Kayla's current placement this year is receiving all of her ELA (English Language Arts) time in the cross-cat resource room. To me that isn't ideal, but she is using the System 44 reading program and for students on an IEP that's where they receive all their ELA instruction. The difference with the cross-cat room is it isn't typically where students with intellectual disabilities receive instruction. It is for students from the gen ed classrooms who have learning/emotional/behavior/educational disabilities to receive direct instruction or extra help. Kayla also goes there for 40 min of math. She is with the gen ed room for the rest of her time with modifications made to the science/social studies curriculum. She is with her ged ed class for 45 min of math but that is another topic.
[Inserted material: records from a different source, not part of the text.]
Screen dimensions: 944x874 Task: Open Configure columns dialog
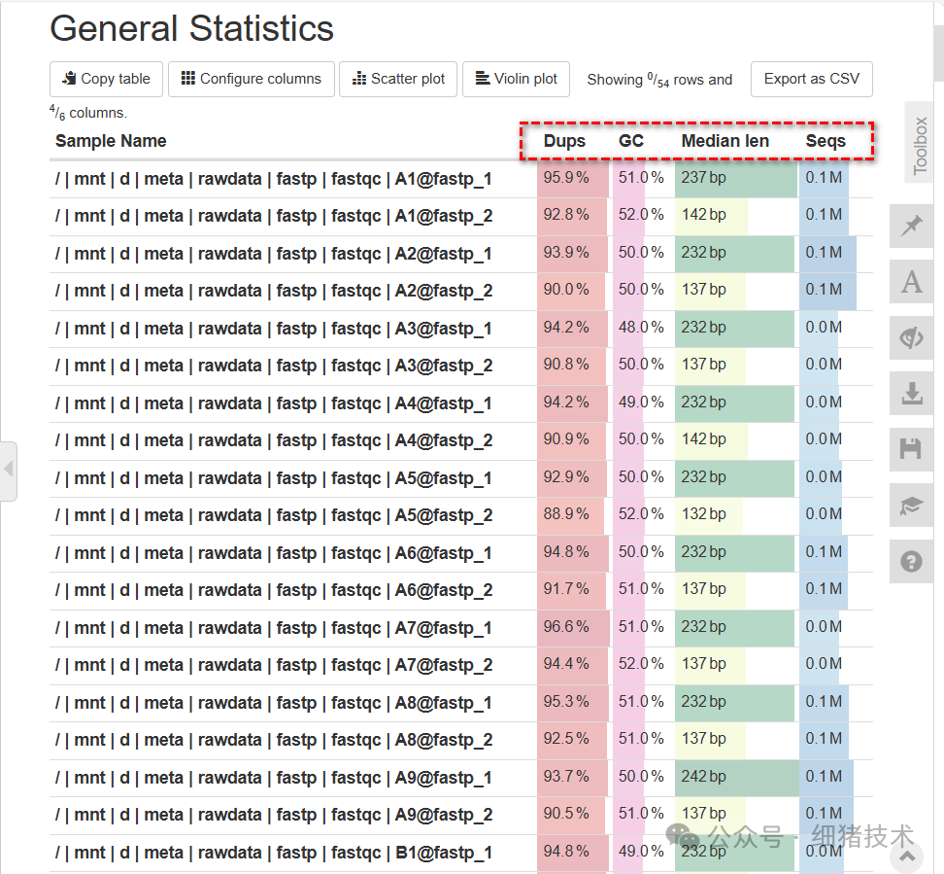pos(252,80)
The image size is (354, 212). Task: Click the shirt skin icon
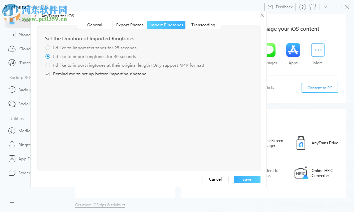tap(312, 7)
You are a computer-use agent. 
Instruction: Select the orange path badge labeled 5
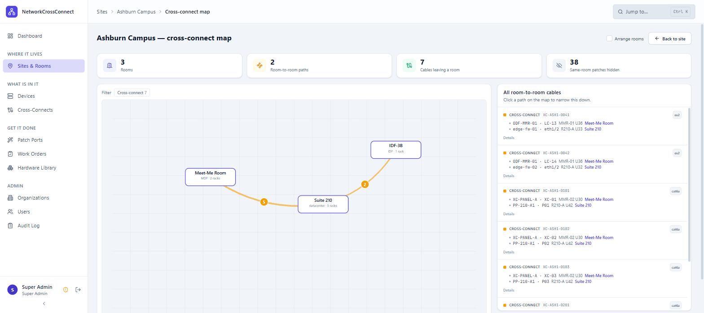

Kayla met all but one of her IEP goals this year. She is not failing social studies or science (again, disclaimer that she does receive a modified curriculum in those areas). She is making progress. Yet they recommend a more restrictive placement for middle school. They don't even think it's appropriate for her to go to ged ed for social studies/science.
I'm reaching the point where I don't even want to fight anymore. Despite the fact that research has shown, over and over again, that students with disabilities perform better and make better academic gains in math and reading when included in general education classrooms. In Inclusion or Segregation for Children with an Intellectual Impairment: What Does The Research Say? Dr Robert Jackson said "...no review could be found comparing segregation and inclusion that came out in favor of segregation in over forty years of reserach." (The link above is for a pretty lengthly pdf document, but so worth the read for the knowledge and information on all the research that has been done over the years. It is very eye-opening. How could I not want an inclusive educational experience for Kayla?
We could fight that they are proposing a more restrictive placement even though she has made progress and met goals in her current placement. We might even win that battle and maintain the placement she has now.
But what is the point if the attitude isn't there? What is the point if the belief in an inclusive education isn't there? How is it beneficial if not one person truly believes in an inclusive academic setting with appropriate supports and modifications? How can it be successful if no one wants her in a ged ed classroom?